Publicado originalmente no Correio da Cidadania em 23 de outubro de 2015
O discurso de que os recursos gerados pela exploração do pré-sal
seriam a salvação da educação pública brasileira havia desaparecido, ou,
pelo menos, esmaecido, nos últimos anos.
Neste momento em que se somam a sanha golpista dos partidos mais à
direita; os interesses dos defensores de um neoliberalismo que sobrevive
com dificuldades, especialmente em países onde o desemprego chega a
atingir mais do que a metade dos jovens das camadas mais desfavorecidas
da população; a vontade dos entreguistas, recentemente manifestada em
projeto de lei do senador José Serra, que libera a qualquer empresa as
atividades de exploração, avaliação, desenvolvimento, produção e
desativação das instalações de produção de petróleo e gás; o ódio e o
preconceito generalizado dos radicais religiosos; a ambição dos
sonegadores, um tipo de apropriador de recursos públicos que enriquece e
sobrevive impunemente no Brasil; o interesse das elites econômicas, que
chamam seus privilégios de direitos; a vontade dos saudosistas da
ditadura militar; e os interesses e vontades de tantos outros grupos, é
necessário unificar as ações e os discursos daqueles que se opõem a tudo
isso.
Para fazer frente a essa colcha de retalhos ideológicos,
colecionam-se fatos e argumentos, entre eles a defesa dos recursos
gerados pela exploração do pré-sal para a educação pública. Que a defesa
da democracia, dos interesses nacionais, do petróleo, da Petrobras e do
pré-sal, dos direitos dos trabalhadores, das minorias e dos migrantes,
das (poucas) conquistas sociais, da educação e saúde públicas e,
particularmente, da destinação dos recursos do pré-sal para áreas
sociais é necessária e fundamental, não há nenhuma dúvida. Não fazer tal
defesa é “jogar água” no moinho da direita.

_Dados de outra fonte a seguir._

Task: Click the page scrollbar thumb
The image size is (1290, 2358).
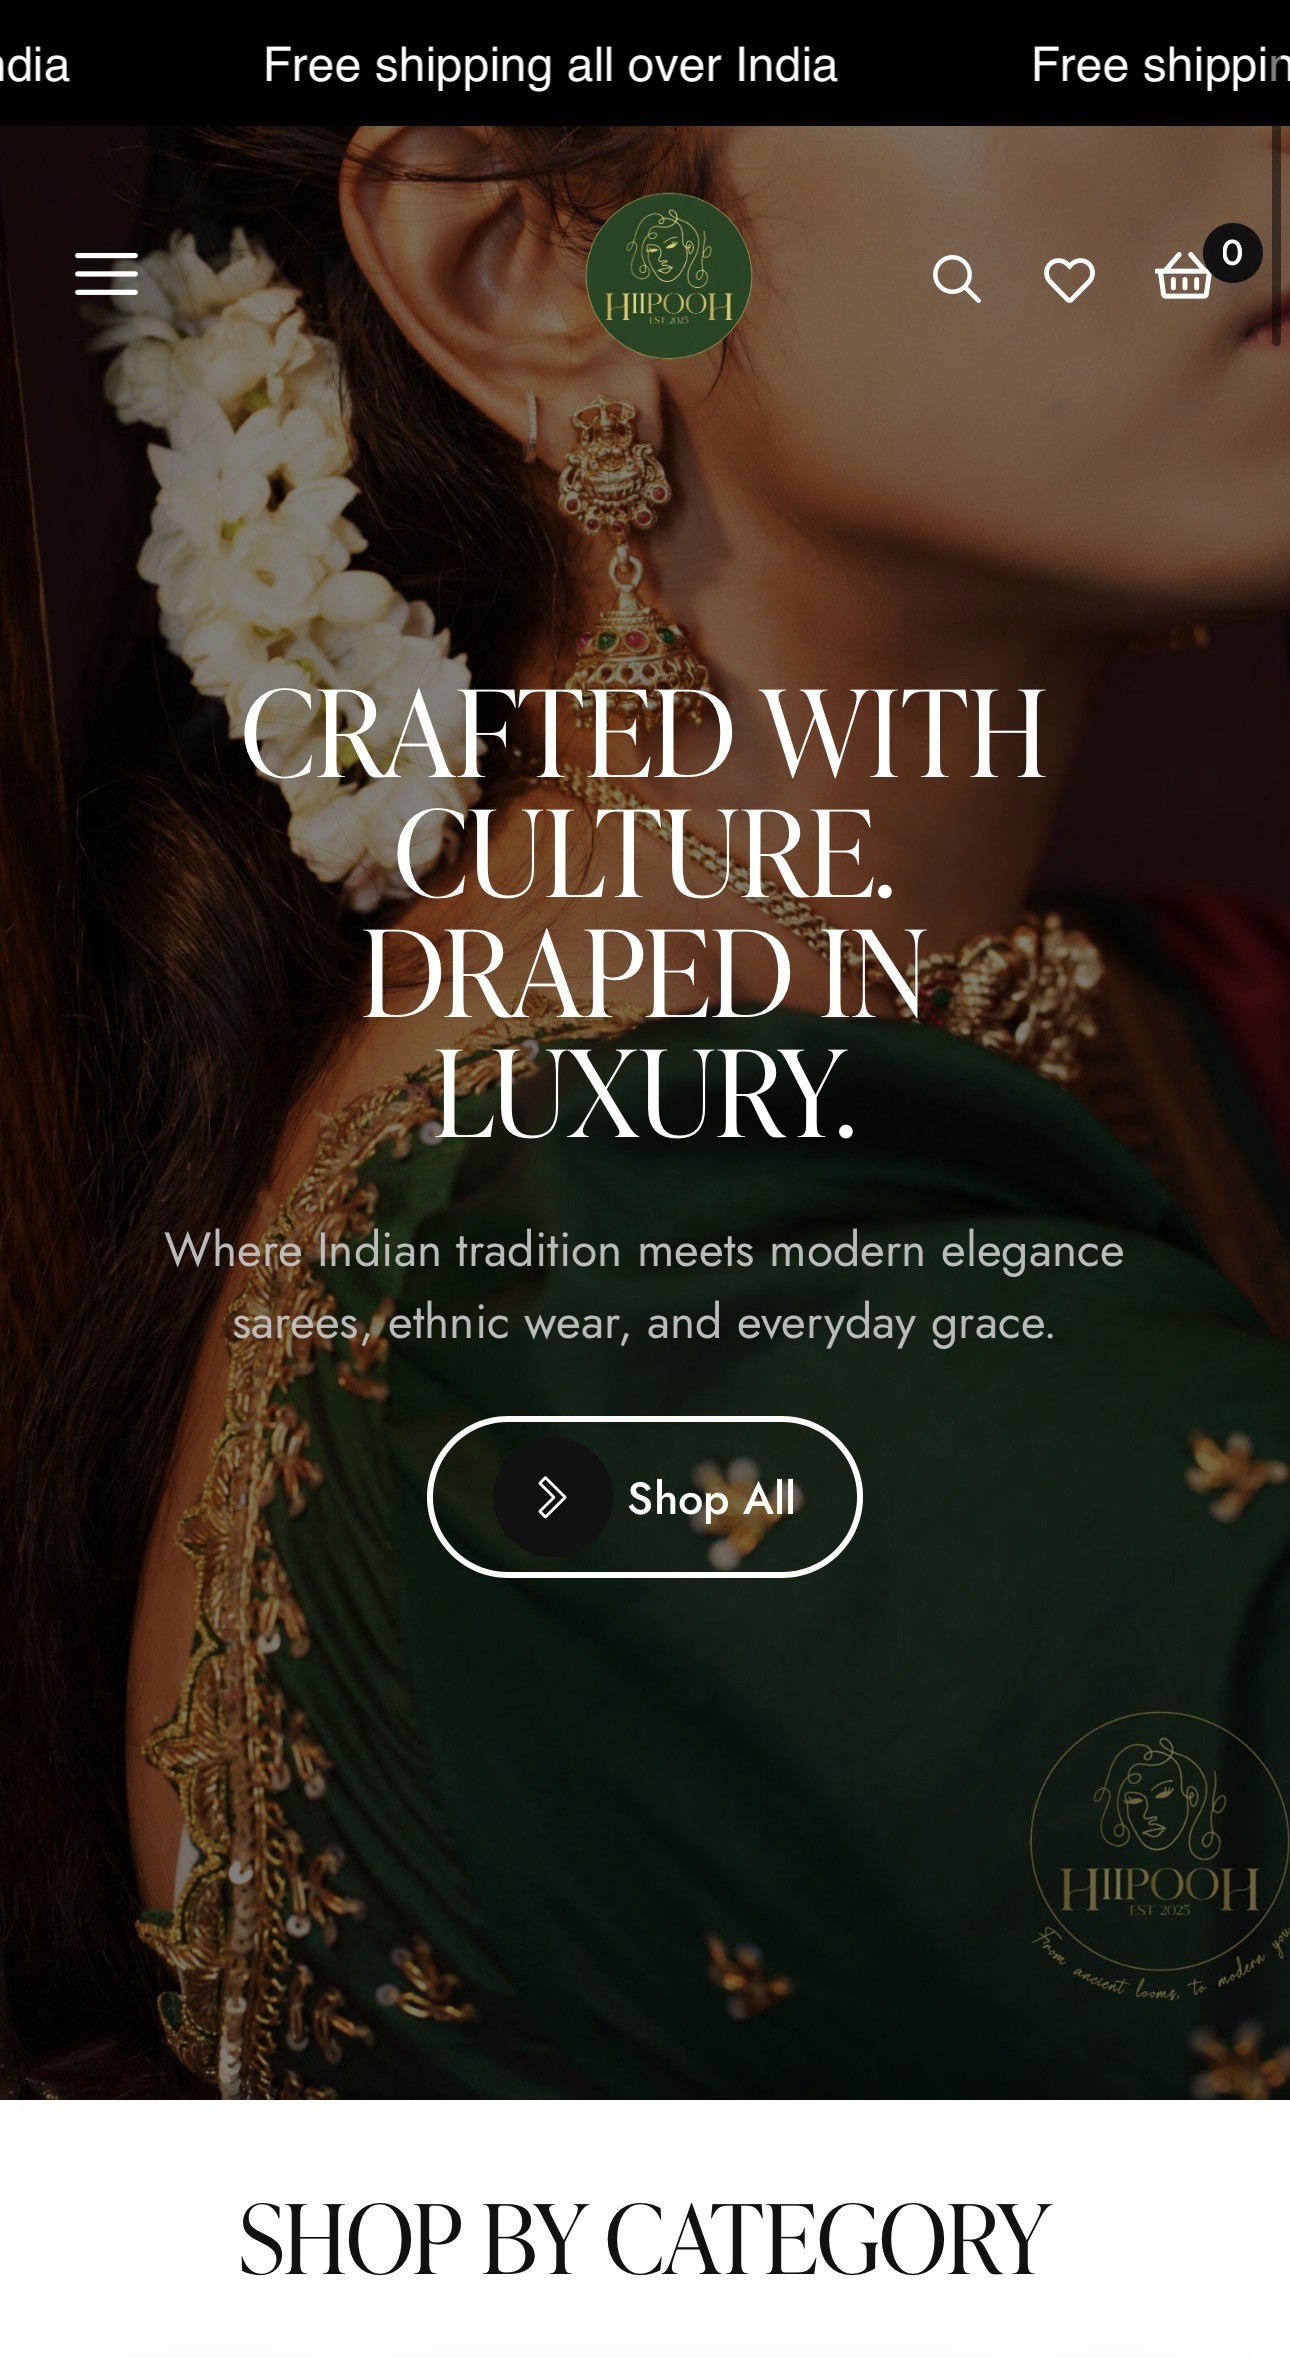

Mas é necessário ser realista na argumentação, sob o risco de
enfraquecer a luta. Assim, é importante relembrar fatos objetivos e
argumentos referentes ao financiamento da educação pública e aos
royalties do pré-sal.
A educação pública necessita de 10% do PIB, se quisermos, algum dia,
vir a ter um sistema educacional democrático e condizente com as
necessidades e possibilidades do país. Como estamos muito longe dessa
situação, faltando cerca de 5% do PIB, todo e qualquer recurso adicional
é bem-vindo, inclusive aqueles originários da exploração de petróleo e
gás.
Entretanto, os recursos gerados pelos royalties (e outras fontes) da
exploração dos recursos energéticos do pré-sal estão e estarão muito
aquém daqueles necessários 5% do PIB.
Uma conta simples com base na produção de petróleo da camada pré-sal
(cerca de um milhão de barris por dia), do seu preço, da ordem de 50
dólares, e dos valores típicos dos royalties, de cerca de 10%, mostra
que tais recursos não ultrapassariam 0,1% do PIB. Isso já seria uma
pequeníssima fração daqueles cerca de 5% do PIB a mais que o setor
educacional precisa.
Mas como há outros setores, além do educacional, a usarem os mesmos
recursos, os valores que seriam destinados à educação seriam ainda
menores do que 0,1% do PIB nacional. Embora, como já dito, não devamos
abrir mão desse recurso, insistir que nele poderia estar a solução para
nossa educação pública é criar uma perigosa ilusão.
O financiamento da educação deve ter como base todas as atividades
econômicas do país, não uma ou algumas poucas. Criar um vínculo forte
entre o financiamento da educação pública e os recursos energéticos do
país não é bom nem para a educação, nem para a política energética.
Não é bom para a educação porque pode dar a ilusão de que estaria na
exploração do pré-sal a solução do problema do seu financiamento,
contribuindo para o adiamento do real enfrentamento da questão
educacional do país, certamente um dos maiores problemas nacionais,
talvez o maior deles. Tampouco é bom para a política energética, pois
pode criar vínculos entre ela e as necessidades de outro setor, forçando
o país a tomar decisões que estão em desacordo com suas necessidades.
A defesa dos interesses nacionais e dos anseios da população deve ser
intensificada, ainda mais neste momento em que aqueles interesses
citados no início do artigo se unem, abrindo espaço para golpes, maior
exploração dos trabalhadores, privatização e desnacionalização dos
recursos nacionais e alimentação de ódios e preconceitos.
Mas devemos ser realistas no entendimento do que significa cada
argumento: devemos defender nossos recursos energéticos e lutar por uma
educação democrática, de qualidade, emancipadora e igualitária usando
fatos, dados e argumentos adequados para cada um dos temas.